Surge impedance Loading

Surge Impedance Loading:

A transmission line may considered as generating capacitive reactive volt-amperes in shunt capacitance and consuming (absorbing) inductive reactive volt-amperes in its series inductance. The load at which inductive and capacitive reactive volt amperes are equal and opposite is called the surge impedance Loading or (nature load of the line).

"The power delivered by the line to purely resistive load equal to its surge impedance the load at which the inductive and capacitive reactive volt-amperes are equal and opposite, is called surge impedance Loading of the line."

Capacitive volt-amp. generated in the line = V *I = V / Xc = V² / ωL

Inductive volt-amp.  absorbed in the line = V * I = I *XL = I² *ωL

Under natural load conditions,

Capacitive volt-amp. = Inductive volt-amp.

            V² * wc   =    I² * ωL

   or,  V / I   = √(L/C) =  Zo = Surge impedance

At this load V and I are in same phase. At this Zo is purely resistive. There is not present imaginary value.

If P is the natural load of 3- Φ line,

       P = 3 Vp * Ip cos Φ

Since, load is purely resistive cos Φ = 1

    P = 3 Vp * Ip = 3 Vp * Vp / Zo = 3 Vp² / Zo

Therefore, 

           SIL = 3 Vp² / Zo Watt (for single phase)

or, SIL = 3 * {VL /√(3)} ² / Zo

Therefore, SIL  =  VL ² / Zo   ----------(1)

                                          ( for three phase)

                Where, VL = Line Voltage

The equation is also called ideal power transfer capability.

Thus, surge impedance load of a line may be defined as the power delivered by it to a purely resistive load equal to its surge impedance.

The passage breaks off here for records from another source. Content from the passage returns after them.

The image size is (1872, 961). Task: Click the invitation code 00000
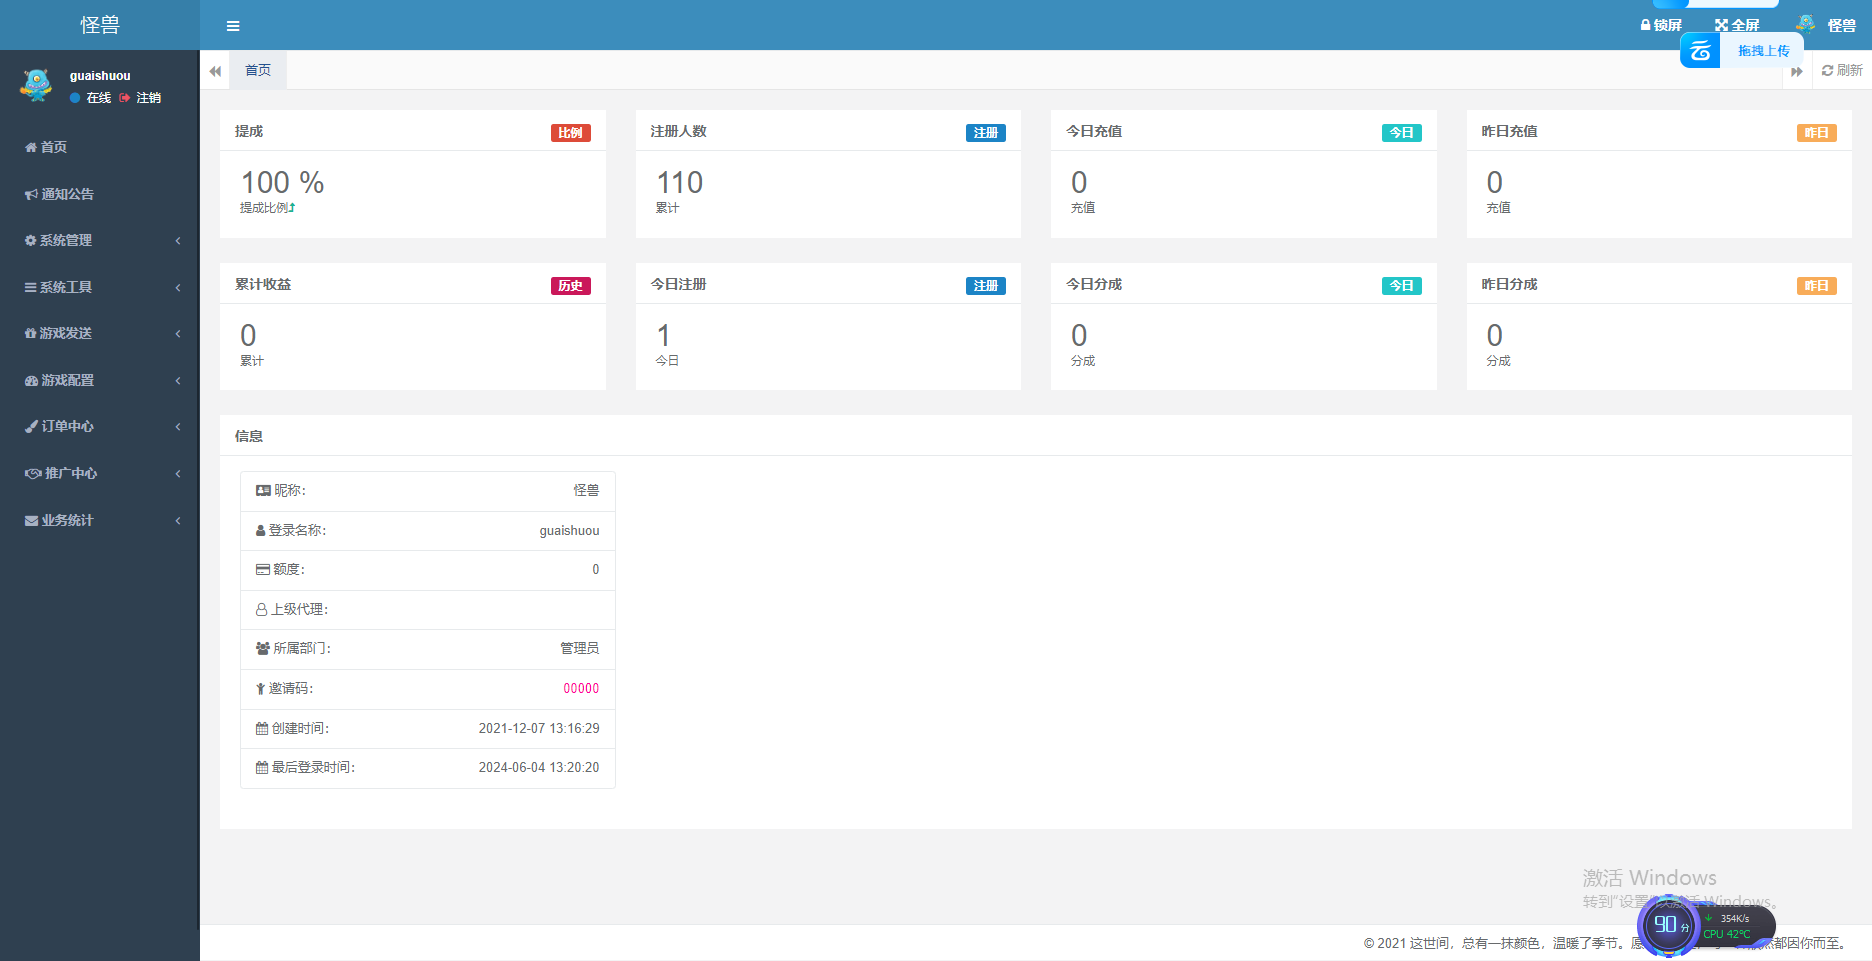(x=581, y=688)

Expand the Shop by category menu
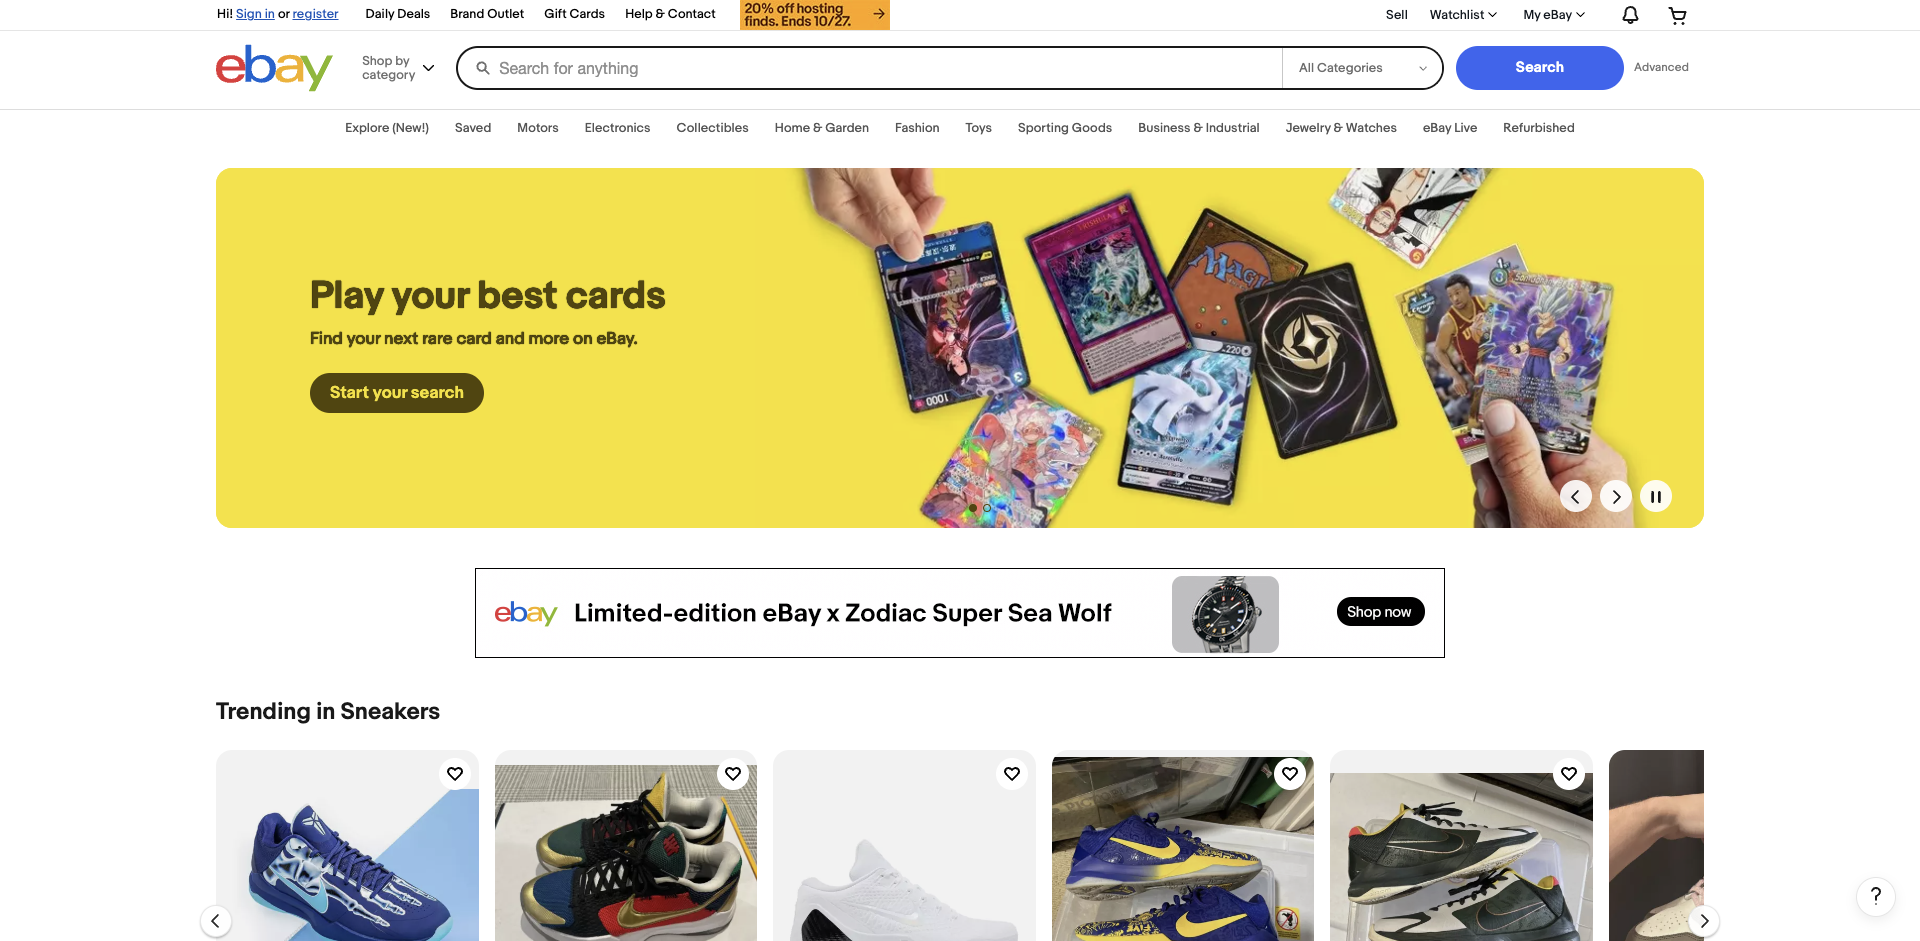click(398, 68)
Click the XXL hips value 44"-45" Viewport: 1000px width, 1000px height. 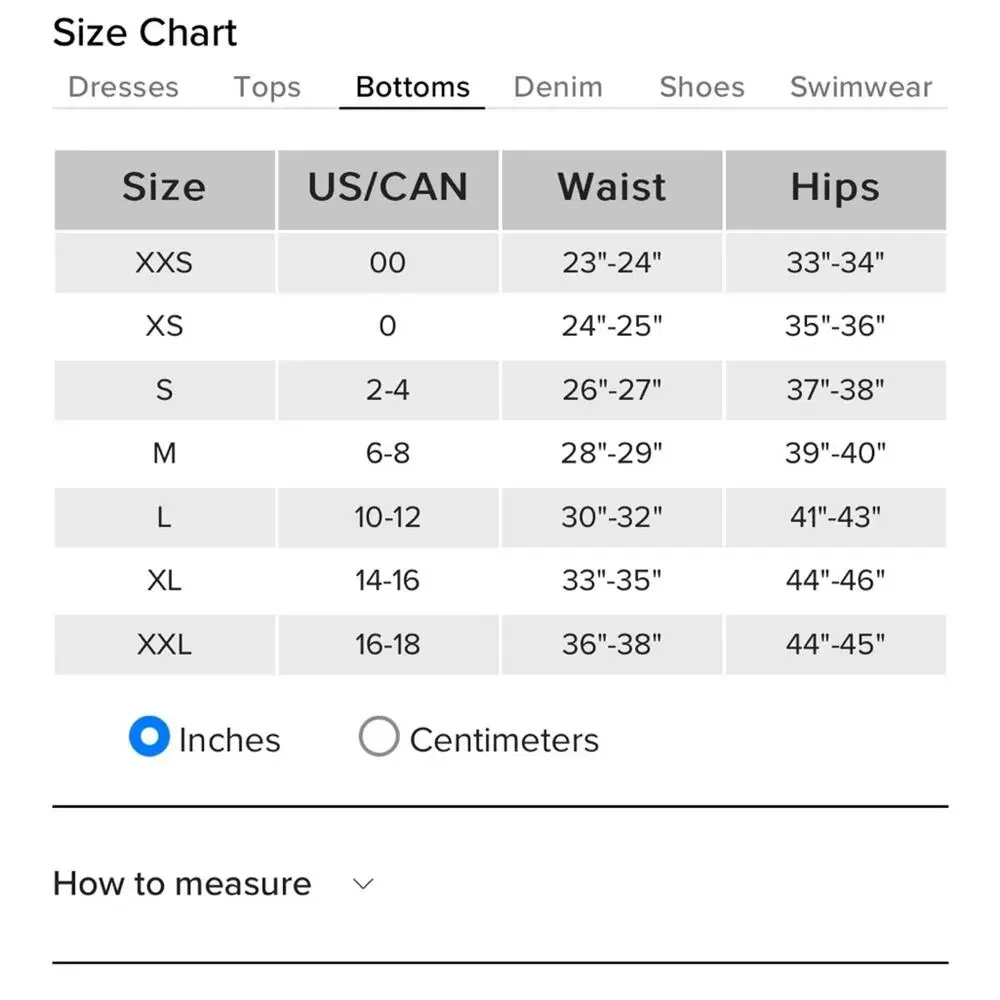(835, 644)
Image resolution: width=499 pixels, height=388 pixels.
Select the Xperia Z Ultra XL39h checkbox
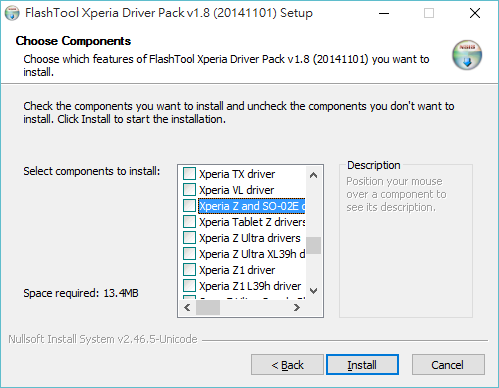coord(189,254)
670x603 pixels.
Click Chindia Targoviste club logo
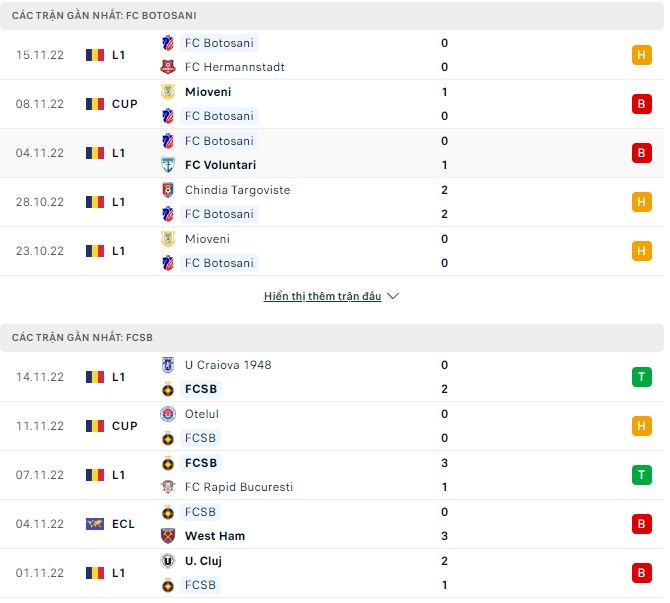click(168, 190)
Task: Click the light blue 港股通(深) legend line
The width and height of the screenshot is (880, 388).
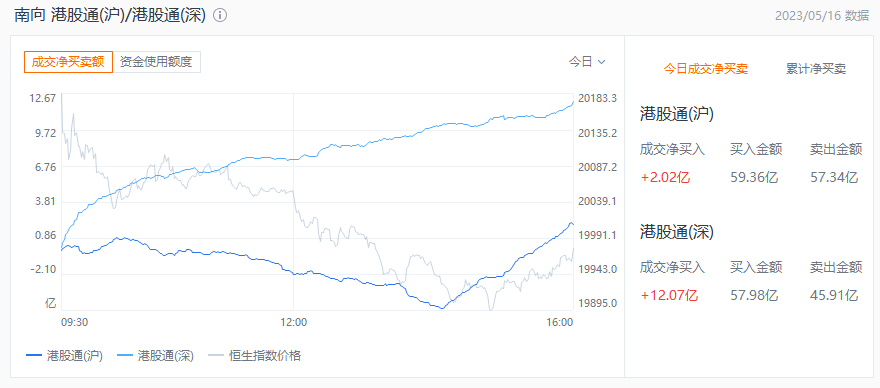Action: pyautogui.click(x=125, y=355)
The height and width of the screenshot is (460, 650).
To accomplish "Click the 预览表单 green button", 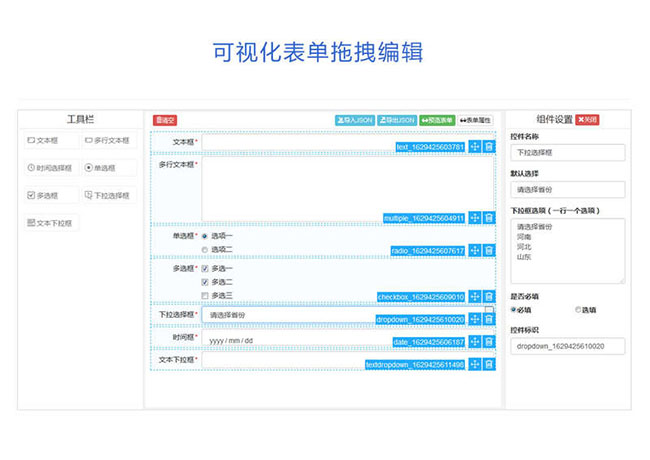I will (x=437, y=120).
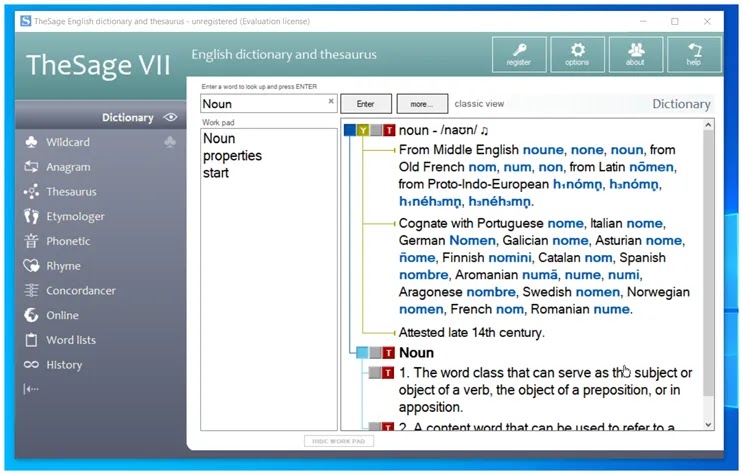Viewport: 743px width, 475px height.
Task: Clear the search field with x
Action: pos(331,101)

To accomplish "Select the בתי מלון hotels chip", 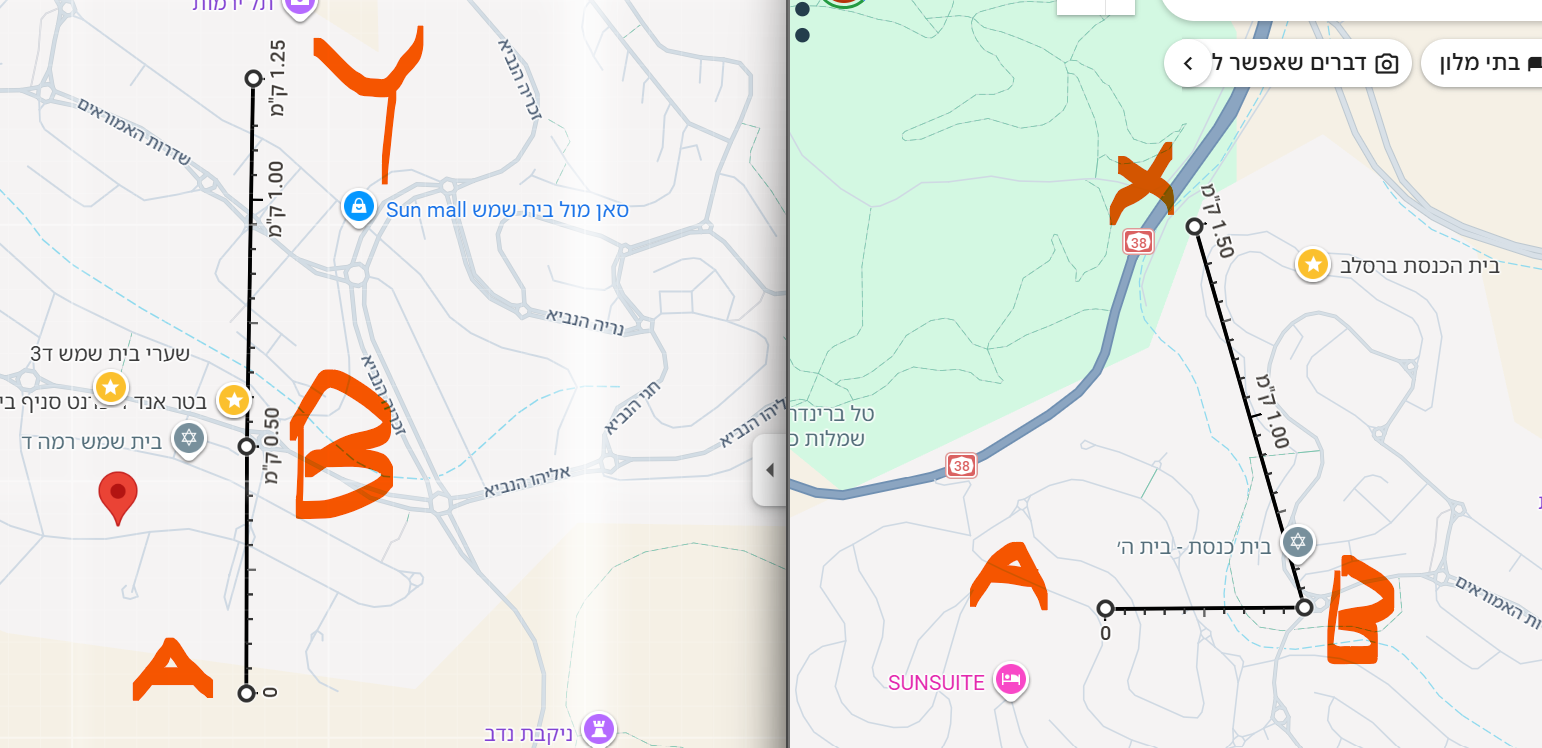I will (x=1481, y=64).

In case of surge impedance Loading;

I.) |VR| = |Vs| and |IR| = |Is|

II.) Load power factor = unity

III.) Voltage regulation = zero

IV.) Losses = zero

V.) Efficiency = maximum

**Surge impedance Loading is higher in underground cable than overhead transmission line because surge impedance of cable and overhead transmission is 50 ohm and 400 ohm respectively.**